A Prospective Study of Breast Cancer Patients With Abnormal Strain Imaging
Status:
Active, not recruiting
Trial end date:
2021-12-01
Target enrollment:
Participant gender:
Summary
The Cardio-Oncology program at Northwestern offers care to cancer patients who develop
cardiac toxicities from chemotherapy. Breast cancer patients with the tumor marker for HER2
necessitate treatment with anthracycline and/or trastuzumab and pertuzumab-based
chemotherapies, which are known to cause cardiac toxicities.
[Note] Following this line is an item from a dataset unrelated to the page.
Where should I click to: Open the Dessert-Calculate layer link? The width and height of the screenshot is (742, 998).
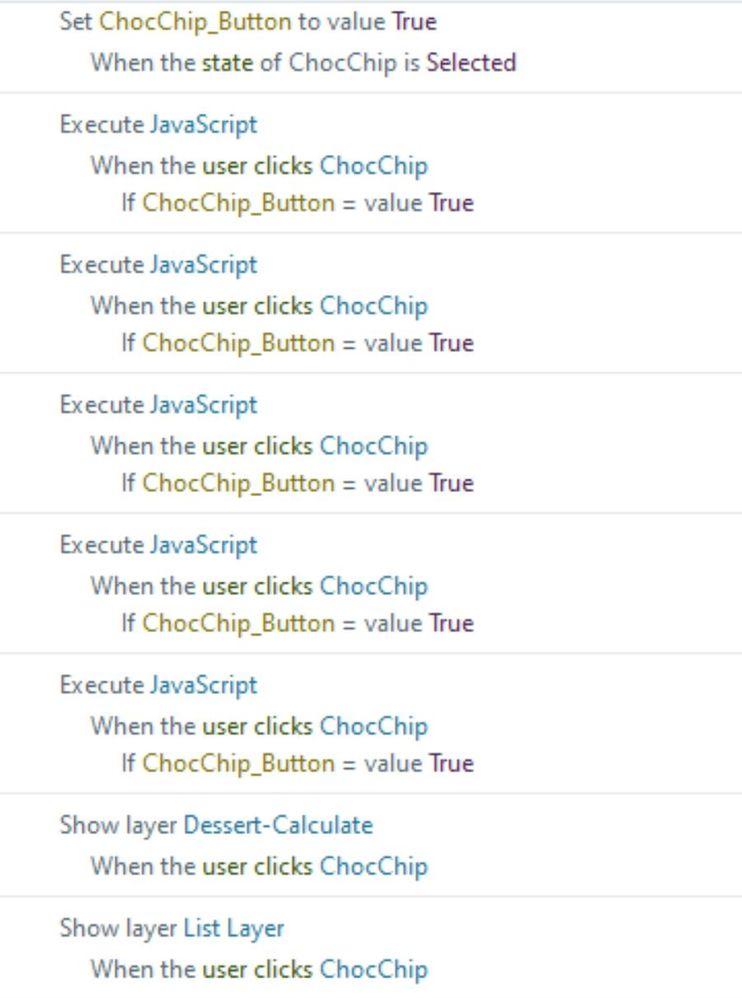click(278, 826)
Breast cancer patients will
undergo a "cardio-oncology echocardiogram" which incorporates advanced left ventricular
assessment by utilizing deformation or strain imaging during chemotherapy treatment for
surveillance of cardiac toxicities. The aims of this project are:
1. To create a registry of both clinical, and echocardiographic variables, biomarkers, and
genetic analysis that will be used to develop a risk model to predict LV dysfunction in
early stage breast cancer patients undergoing chemotherapy with anthracycline and/or
trastuzumab and pertuzumab-based chemotherapy regimens.
2. To propose a new management algorithm for initiation of prophylactic beta-blocker
therapy for early stage breast cancer patients with preclinical cardiac toxicities
demonstrated by strain parameters.
3. To determine if initiation of prophylactic beta-blocker therapy in patients with early
cardiac toxicity can delay or prevent a drop in LV EF and the development of clinical
heart failure.
4. To explore serial measurements of a suite of novel biomarkers during ongoing anticancer
treatment that are presumed but not yet proven to be predictive of cardiac dysfunction
in women with breast cancer.
5. To identify DNA biomarkers of predilection to cardiotoxicity.
6. To generate hiPSC to validate markers predictive of cardiotoxicity.